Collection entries

---

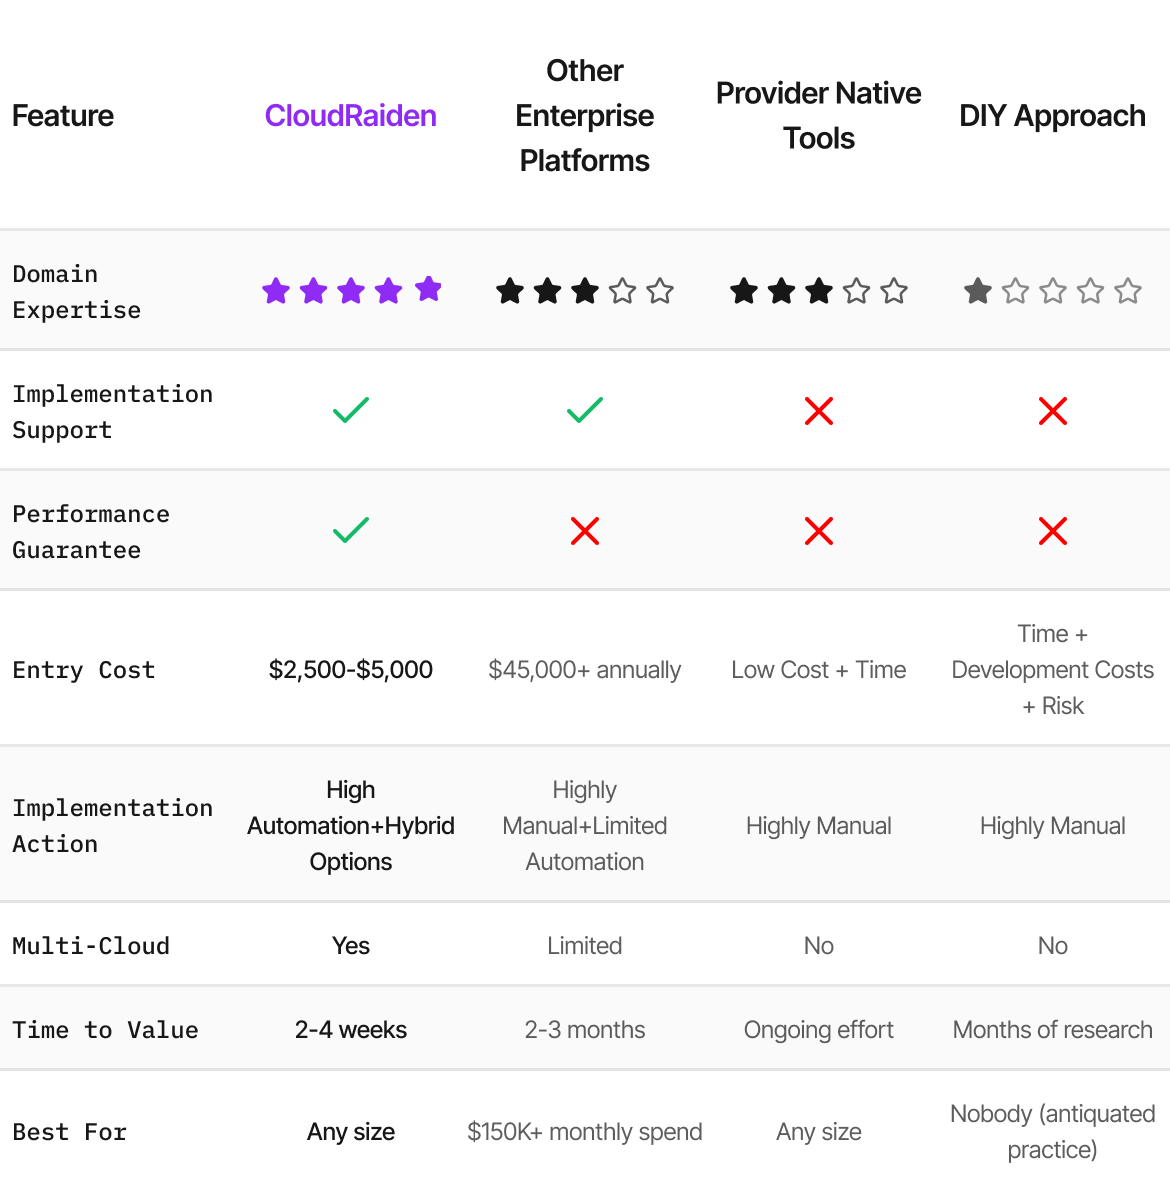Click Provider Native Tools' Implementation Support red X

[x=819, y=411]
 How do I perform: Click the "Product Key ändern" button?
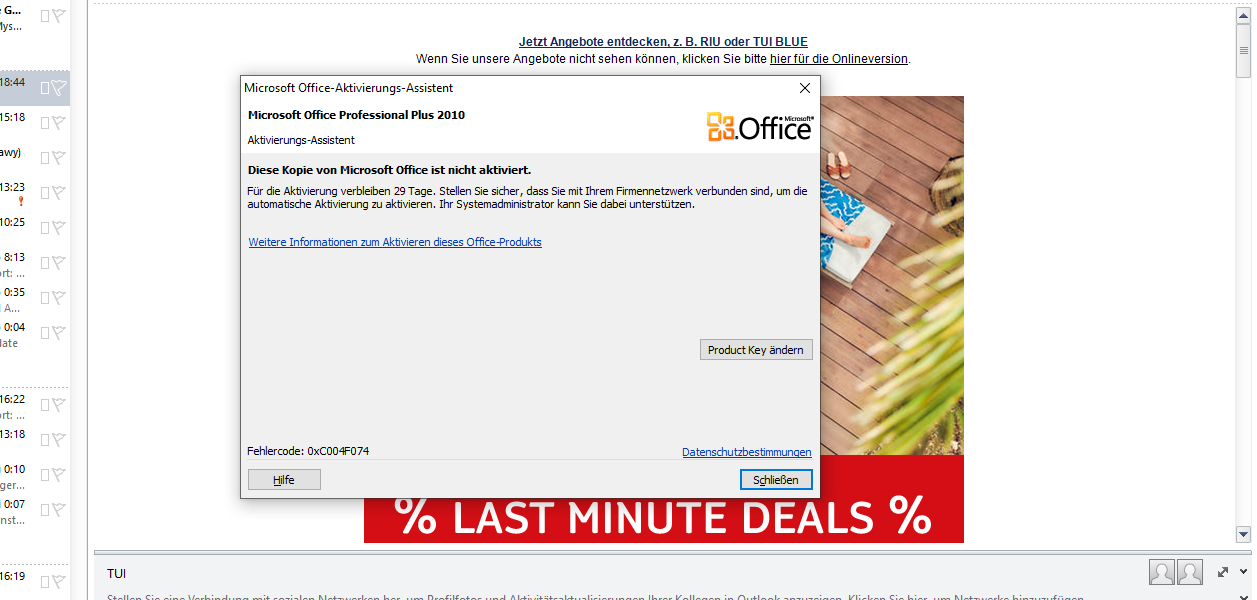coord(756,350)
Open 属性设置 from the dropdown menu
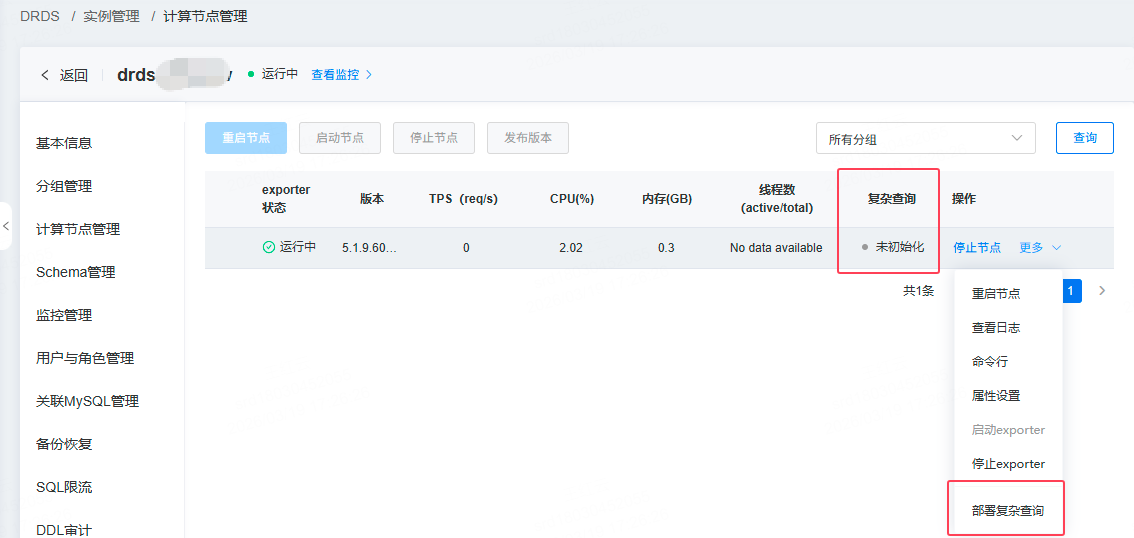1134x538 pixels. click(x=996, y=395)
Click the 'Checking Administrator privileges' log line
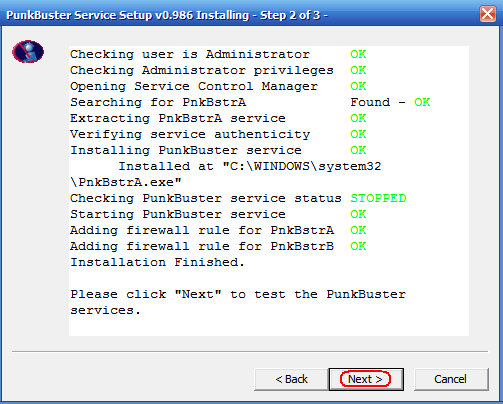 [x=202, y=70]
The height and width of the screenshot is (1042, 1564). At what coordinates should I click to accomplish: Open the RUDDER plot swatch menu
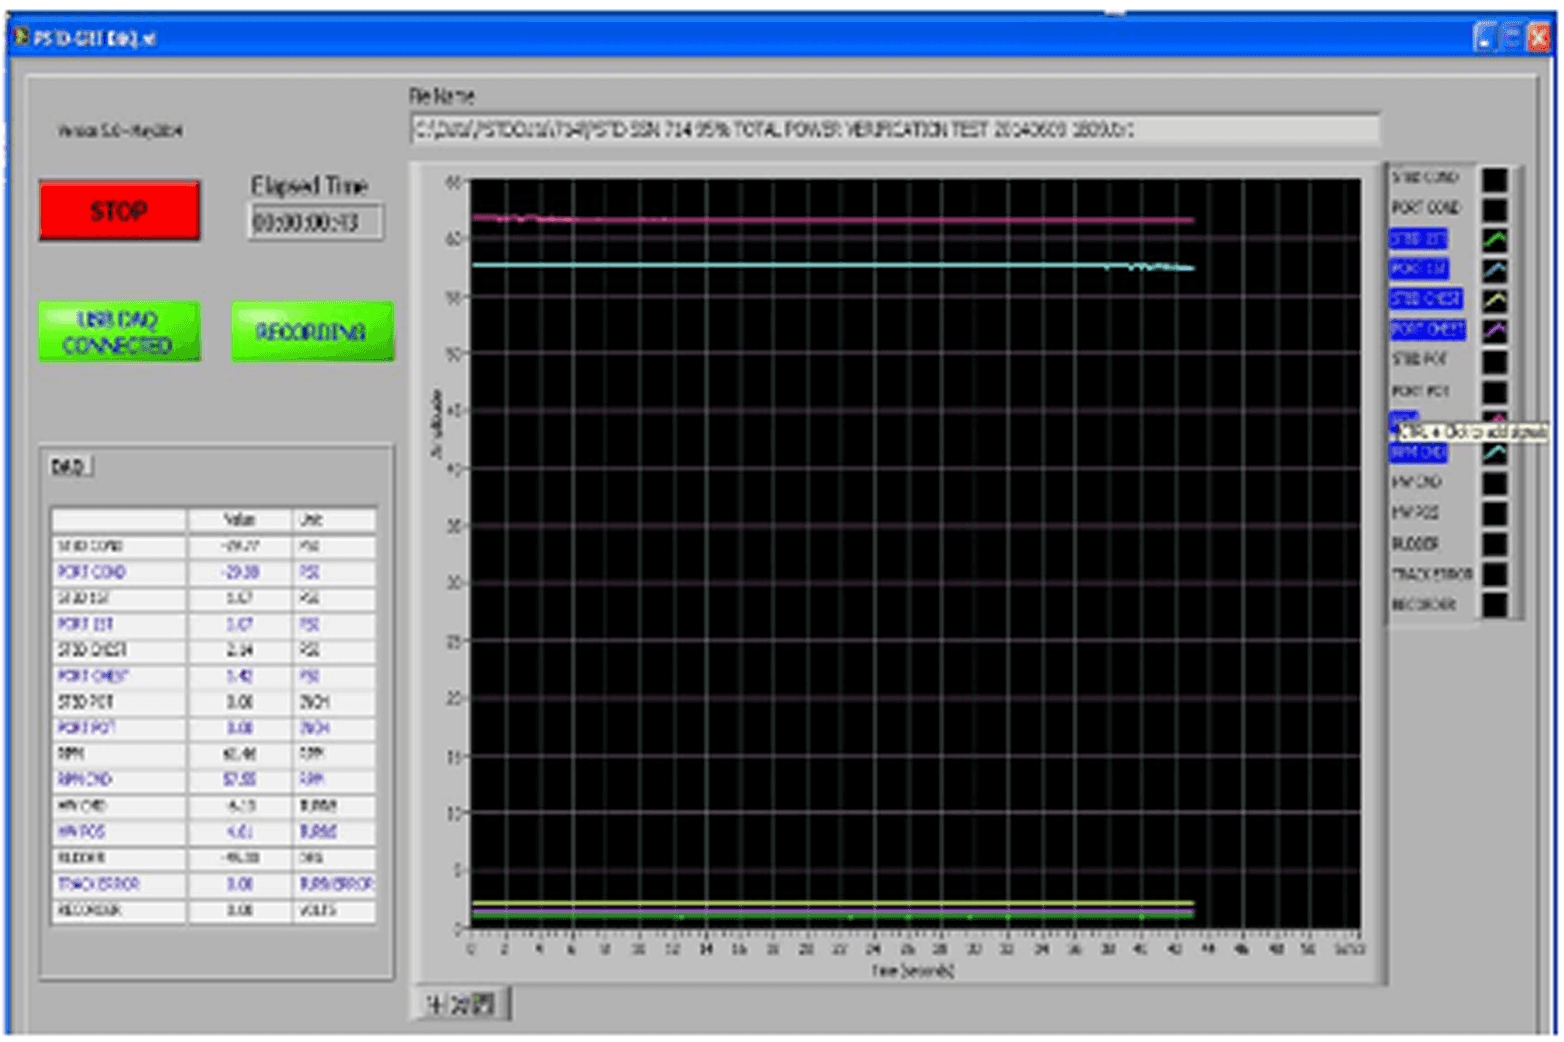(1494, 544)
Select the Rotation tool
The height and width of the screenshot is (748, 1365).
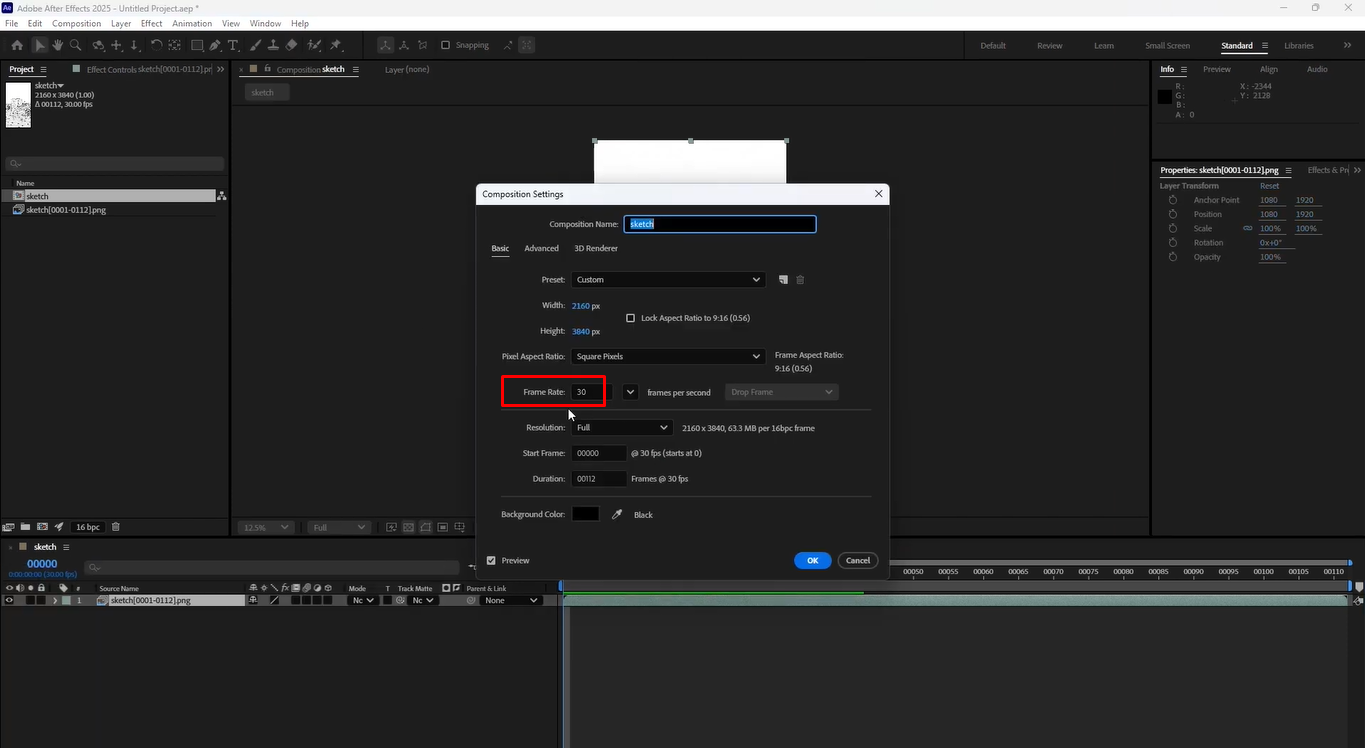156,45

---

What lines above run from the one with "Click the 'Checking" to the one with "Select the Rotation tool"? Give them again exactly, ends included, and leave the pictures out.

• [Completed exercise]:
Click the 'Checking Administrator privileges' log line
 [x=202, y=70]
The height and width of the screenshot is (1042, 1564). At what coordinates should I click to accomplish: Open the RUDDER plot swatch menu
(1494, 544)
Select the Rotation tool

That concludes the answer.